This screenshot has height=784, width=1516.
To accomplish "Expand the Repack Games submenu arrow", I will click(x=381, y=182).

● ● ● ● ●

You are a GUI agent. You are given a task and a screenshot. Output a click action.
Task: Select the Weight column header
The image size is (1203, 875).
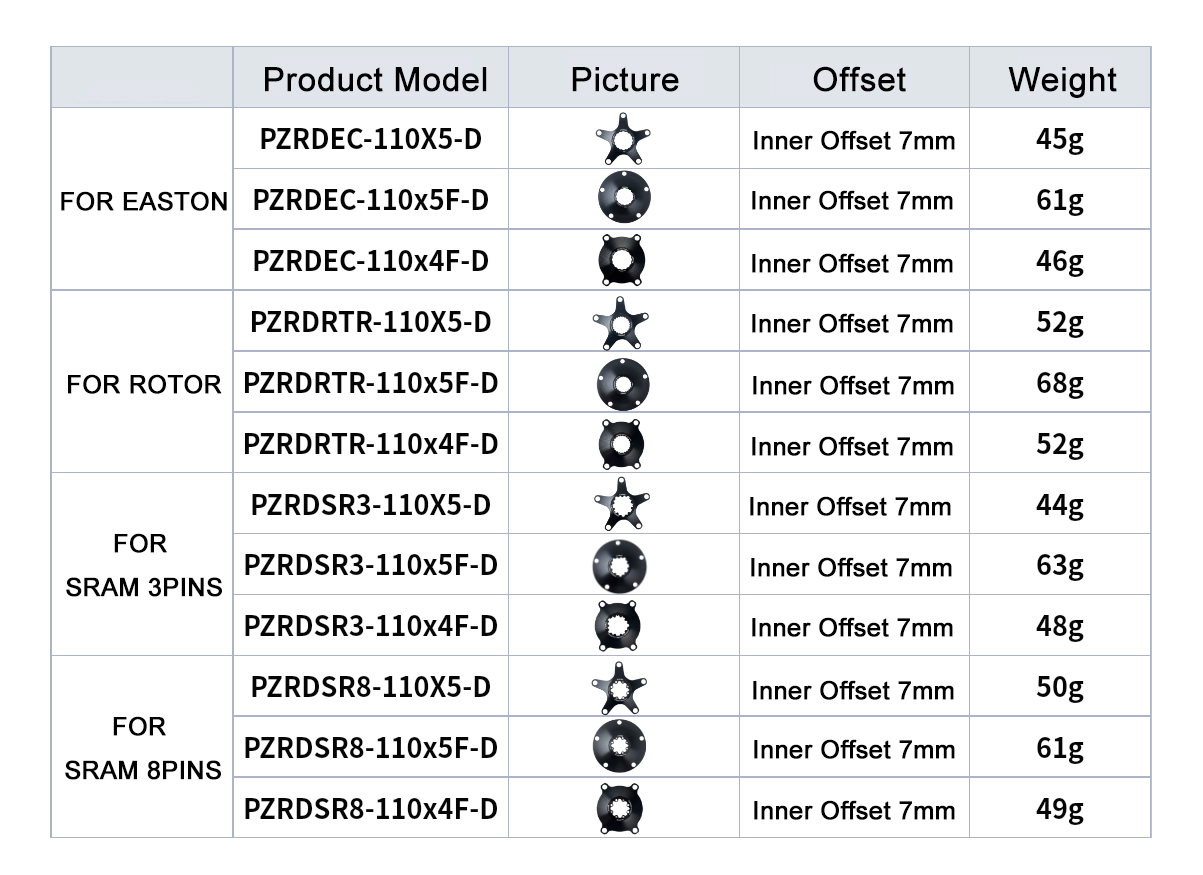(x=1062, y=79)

● ● ● ● ●

Return only the number of lines above that include "click".

__Written solution__. 2